In marketing terms, businesses look at groups of people to study their buying power, buying habits, buying preferences and figure out how best to make money off of them. I checked boxes indicating that I had the material values of the upper-upper, the social network in the middle-middle and the financial profile (historically) far below lower-lower. As I pondered this, I realized that most of my friends were in the same boat as I, making us undefinable targets for marketers. After pondering this I came to believe that for a minority of people, Maslow’s Hierarchy of Needs is exactly inverted. I am referring to the Artist Class, though I suppose no one will ever study these people because there is no money it in. At least, in the short-term.

For the artistic temperament, self-actualization is all. They are willing to sacrifice safety, shelter, food, family, social acceptance, financial gain, everything on the imperative need to be themselves; to be true to themselves, to be all that they can be. When they develop some confidence in this, they then want to be accepted for who they are and build a place for themselves in the world, whereas previously they disdained the opinions of those who couldn’t value them. After years of toiling for little recognition or compensation, they start to want to indulge in a few material essentials, like a credit card, a car or a house with their name on the deed. And finally they start to want a little security, and begin to look for teaching jobs and other stable occupations that let them earn a living while practicing their craft and being themselves.

I see this tendency even in a child who knows in his heart that no one really listens to him, no one really understands him, no one sees him for who he really is or values him for his him-ness.

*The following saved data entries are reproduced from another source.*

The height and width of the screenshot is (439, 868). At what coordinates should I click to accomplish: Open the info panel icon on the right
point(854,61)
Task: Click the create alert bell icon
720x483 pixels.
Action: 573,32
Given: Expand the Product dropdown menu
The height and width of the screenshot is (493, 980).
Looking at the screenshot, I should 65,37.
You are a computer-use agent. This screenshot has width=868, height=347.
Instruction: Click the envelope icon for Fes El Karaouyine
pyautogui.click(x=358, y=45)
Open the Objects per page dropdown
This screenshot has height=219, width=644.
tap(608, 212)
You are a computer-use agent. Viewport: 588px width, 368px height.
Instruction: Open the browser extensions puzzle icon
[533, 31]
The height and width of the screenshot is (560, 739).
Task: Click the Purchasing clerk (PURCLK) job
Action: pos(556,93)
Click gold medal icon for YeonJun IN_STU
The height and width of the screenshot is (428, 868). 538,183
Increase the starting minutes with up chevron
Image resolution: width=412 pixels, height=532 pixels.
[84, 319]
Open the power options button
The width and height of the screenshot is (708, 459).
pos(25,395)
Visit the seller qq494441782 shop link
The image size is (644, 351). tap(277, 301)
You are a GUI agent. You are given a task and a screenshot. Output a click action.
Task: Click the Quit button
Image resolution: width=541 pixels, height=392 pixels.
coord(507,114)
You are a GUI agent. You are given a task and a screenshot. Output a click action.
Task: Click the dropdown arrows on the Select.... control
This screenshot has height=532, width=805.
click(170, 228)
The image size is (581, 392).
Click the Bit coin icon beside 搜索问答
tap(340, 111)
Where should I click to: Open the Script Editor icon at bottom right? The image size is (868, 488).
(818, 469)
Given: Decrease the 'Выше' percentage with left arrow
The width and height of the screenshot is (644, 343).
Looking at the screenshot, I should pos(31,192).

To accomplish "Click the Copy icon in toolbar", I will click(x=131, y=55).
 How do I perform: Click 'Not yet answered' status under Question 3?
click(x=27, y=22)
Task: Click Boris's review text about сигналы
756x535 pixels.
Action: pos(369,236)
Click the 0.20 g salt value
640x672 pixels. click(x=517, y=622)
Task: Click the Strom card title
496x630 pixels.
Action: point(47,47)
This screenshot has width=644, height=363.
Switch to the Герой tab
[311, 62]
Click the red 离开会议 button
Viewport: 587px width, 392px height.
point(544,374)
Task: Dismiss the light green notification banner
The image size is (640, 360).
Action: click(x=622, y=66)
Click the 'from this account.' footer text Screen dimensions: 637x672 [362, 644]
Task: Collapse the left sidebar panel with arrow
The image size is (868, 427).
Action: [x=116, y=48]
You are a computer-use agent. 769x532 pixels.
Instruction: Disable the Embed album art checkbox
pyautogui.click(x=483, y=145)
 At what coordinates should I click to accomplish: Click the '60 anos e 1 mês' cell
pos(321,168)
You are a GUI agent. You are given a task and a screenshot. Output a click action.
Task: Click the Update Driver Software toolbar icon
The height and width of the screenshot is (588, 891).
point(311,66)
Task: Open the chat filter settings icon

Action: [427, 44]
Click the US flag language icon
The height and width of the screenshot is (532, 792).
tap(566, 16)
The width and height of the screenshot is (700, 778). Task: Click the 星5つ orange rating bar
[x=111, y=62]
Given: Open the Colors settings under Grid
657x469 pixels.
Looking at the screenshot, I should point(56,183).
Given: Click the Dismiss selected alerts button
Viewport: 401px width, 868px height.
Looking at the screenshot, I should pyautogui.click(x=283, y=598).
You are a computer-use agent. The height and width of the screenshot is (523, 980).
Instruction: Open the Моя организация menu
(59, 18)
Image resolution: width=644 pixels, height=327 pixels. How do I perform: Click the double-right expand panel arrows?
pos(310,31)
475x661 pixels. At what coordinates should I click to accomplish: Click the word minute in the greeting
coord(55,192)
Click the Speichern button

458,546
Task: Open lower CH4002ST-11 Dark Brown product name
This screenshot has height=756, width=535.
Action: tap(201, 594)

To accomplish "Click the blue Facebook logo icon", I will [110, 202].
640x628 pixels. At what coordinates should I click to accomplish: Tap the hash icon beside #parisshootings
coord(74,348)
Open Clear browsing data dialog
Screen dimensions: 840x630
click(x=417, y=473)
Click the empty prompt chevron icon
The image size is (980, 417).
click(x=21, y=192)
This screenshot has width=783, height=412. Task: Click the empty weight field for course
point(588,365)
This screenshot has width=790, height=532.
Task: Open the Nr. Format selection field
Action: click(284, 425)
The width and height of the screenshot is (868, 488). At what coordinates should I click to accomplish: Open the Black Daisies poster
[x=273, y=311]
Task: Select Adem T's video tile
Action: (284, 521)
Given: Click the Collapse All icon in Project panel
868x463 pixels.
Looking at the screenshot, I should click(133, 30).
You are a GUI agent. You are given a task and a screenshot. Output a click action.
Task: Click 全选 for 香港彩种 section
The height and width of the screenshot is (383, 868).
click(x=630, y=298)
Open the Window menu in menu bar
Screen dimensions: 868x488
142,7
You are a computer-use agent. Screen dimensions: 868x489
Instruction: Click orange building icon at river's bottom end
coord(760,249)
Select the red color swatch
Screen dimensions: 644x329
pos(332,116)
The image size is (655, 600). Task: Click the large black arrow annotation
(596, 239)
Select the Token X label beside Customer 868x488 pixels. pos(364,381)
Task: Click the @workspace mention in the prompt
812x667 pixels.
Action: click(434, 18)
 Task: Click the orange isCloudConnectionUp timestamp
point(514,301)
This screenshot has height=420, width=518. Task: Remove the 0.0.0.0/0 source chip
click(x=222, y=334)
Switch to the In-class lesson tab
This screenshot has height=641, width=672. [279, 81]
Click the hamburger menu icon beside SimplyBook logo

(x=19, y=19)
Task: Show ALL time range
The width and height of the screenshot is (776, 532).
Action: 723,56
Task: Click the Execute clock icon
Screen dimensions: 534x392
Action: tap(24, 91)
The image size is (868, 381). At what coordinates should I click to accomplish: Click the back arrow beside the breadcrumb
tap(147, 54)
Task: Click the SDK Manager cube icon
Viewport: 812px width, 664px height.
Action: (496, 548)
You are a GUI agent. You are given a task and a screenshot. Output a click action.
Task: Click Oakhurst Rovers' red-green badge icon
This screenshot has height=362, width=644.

We are all trying to stuff him into a box – for his own good – and his reactions repel us.

Given that this is being called the creative age from so many angles, I wonder what would happen if this small number of creative types were actually identified, invited into some kind of environment like the Centre for Social Innovation where they could develop some confidence that their self-ness wouldn’t be taken away, and then worked backwards from there to help make the world a better place. Is that what happened to me? Here at CSI I have found home, shelter (even food) acceptance, encouragement and all the support one could want for self-actualization and I wonder if that is the reason why I am now engaging in outreach, in (gag) cooperation, in helping others to self-actualize. And suddenly it makes me wonder, what’s next?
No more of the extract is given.